No, sorry. :( It might compile in one or two C++ compilers, but it's not recommended. From the C++ FAQ Lite section 10.7:
[10.7] Should you use the this pointer
in the constructor?
[...snip...]
Here is something that never works:
the {body} of a constructor (or a
function called from the constructor)
cannot get down to a derived class by
calling a virtual member function that
is overridden in the derived class. If
your goal was to get to the overridden
function in the derived class, you
won't get what you want. Note that you
won't get to the override in the
derived class independent of how you
call the virtual member function:
explicitly using the this pointer
(e.g., this->method()), implicitly
using the this pointer (e.g.,
method()), or even calling some other
function that calls the virtual member
function on your this object. The
bottom line is this: even if the
caller is constructing an object of a
derived class, during the constructor
of the base class, your object is not
yet of that derived class. You have
been warned.
NOTE: Emphasis mine.
More details at the link
The only time you can do this is when something is derived from a template that is parameterised by itself:
template<typename T> class base
{
T* down_cast() throw()
{
return static_cast<Derived*>(this);
}
const T* down_cast() const throw()
{
return static_cast<const Derived*>(this);
}
public:
base()
{
down_cast()->doSomething();
}
/* … */
};
class derived : private base<derived>
{
public:
void doSomething()
{
}
};
Note that doSomething is public and not virtual.

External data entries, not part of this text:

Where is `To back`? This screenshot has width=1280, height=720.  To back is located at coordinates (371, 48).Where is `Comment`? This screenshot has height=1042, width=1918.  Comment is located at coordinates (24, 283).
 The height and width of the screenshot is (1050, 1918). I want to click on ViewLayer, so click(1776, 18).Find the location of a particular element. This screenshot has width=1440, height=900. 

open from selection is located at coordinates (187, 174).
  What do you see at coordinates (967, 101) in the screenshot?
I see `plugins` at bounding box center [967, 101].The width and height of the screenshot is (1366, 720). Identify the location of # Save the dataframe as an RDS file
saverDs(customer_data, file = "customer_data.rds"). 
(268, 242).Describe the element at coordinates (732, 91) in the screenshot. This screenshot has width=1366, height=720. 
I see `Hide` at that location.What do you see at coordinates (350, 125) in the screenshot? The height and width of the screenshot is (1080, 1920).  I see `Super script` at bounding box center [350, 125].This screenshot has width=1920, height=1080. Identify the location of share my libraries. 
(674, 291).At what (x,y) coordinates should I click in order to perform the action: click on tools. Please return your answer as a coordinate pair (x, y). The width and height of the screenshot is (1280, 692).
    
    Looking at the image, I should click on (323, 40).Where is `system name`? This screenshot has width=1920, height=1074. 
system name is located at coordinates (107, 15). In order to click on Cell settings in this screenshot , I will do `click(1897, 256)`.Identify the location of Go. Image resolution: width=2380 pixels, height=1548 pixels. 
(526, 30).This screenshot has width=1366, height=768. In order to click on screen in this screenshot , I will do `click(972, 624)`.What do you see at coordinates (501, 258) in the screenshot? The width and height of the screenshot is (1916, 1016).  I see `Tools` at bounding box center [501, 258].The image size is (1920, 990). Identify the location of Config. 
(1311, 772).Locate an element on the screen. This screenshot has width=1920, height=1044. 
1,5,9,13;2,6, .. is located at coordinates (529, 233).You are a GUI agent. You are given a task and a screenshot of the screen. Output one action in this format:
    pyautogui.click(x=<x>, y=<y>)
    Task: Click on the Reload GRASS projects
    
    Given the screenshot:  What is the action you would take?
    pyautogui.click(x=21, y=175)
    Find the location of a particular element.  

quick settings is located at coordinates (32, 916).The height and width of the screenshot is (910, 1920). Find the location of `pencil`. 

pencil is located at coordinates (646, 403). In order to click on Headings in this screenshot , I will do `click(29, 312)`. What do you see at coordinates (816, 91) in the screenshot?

We can static_cast to derived, because it's known that derived is the derived type.
Deriving something from a base parameterised by itself is a strange thing to be doing at the best of times. It's said that when the ATL team in microsoft used it they asked the C++ compiler team if it was valid and nobody was sure, though it is valid because template construction depends on names as follows:
First the template is available, but not used in a class. Then, the name derived available. Then it instantiates the layout of base<derived> — this requires knowledge of the member variables and virtual functions, as long as none of that depends upon knowledge of derived’s layout (pointers and references are fine) this will all go okay. Then it will create the layout of derived, and finally it will create derived’s member functions, which may include creating member functions for base<derived>. So as long as base<derived> doesn’t contain a derived member variable (base classes can never contain a member variable of a type derived from themselves) or a virtual function that requires knowledge of derived’s layout we can indeed do the dicey-looking piece of inheritance above.
This includes being able to call non-virtual public members of derived from base during construction, because it's already part of base. There are strong limitations on this. In particular, if doSomething() depends on anything constructed in derived's constructor it won't work as derived hasn't been constructed yet.
Now, is this actually a good idea? No.
A simple design solution is to use aggregation instead of inheritance.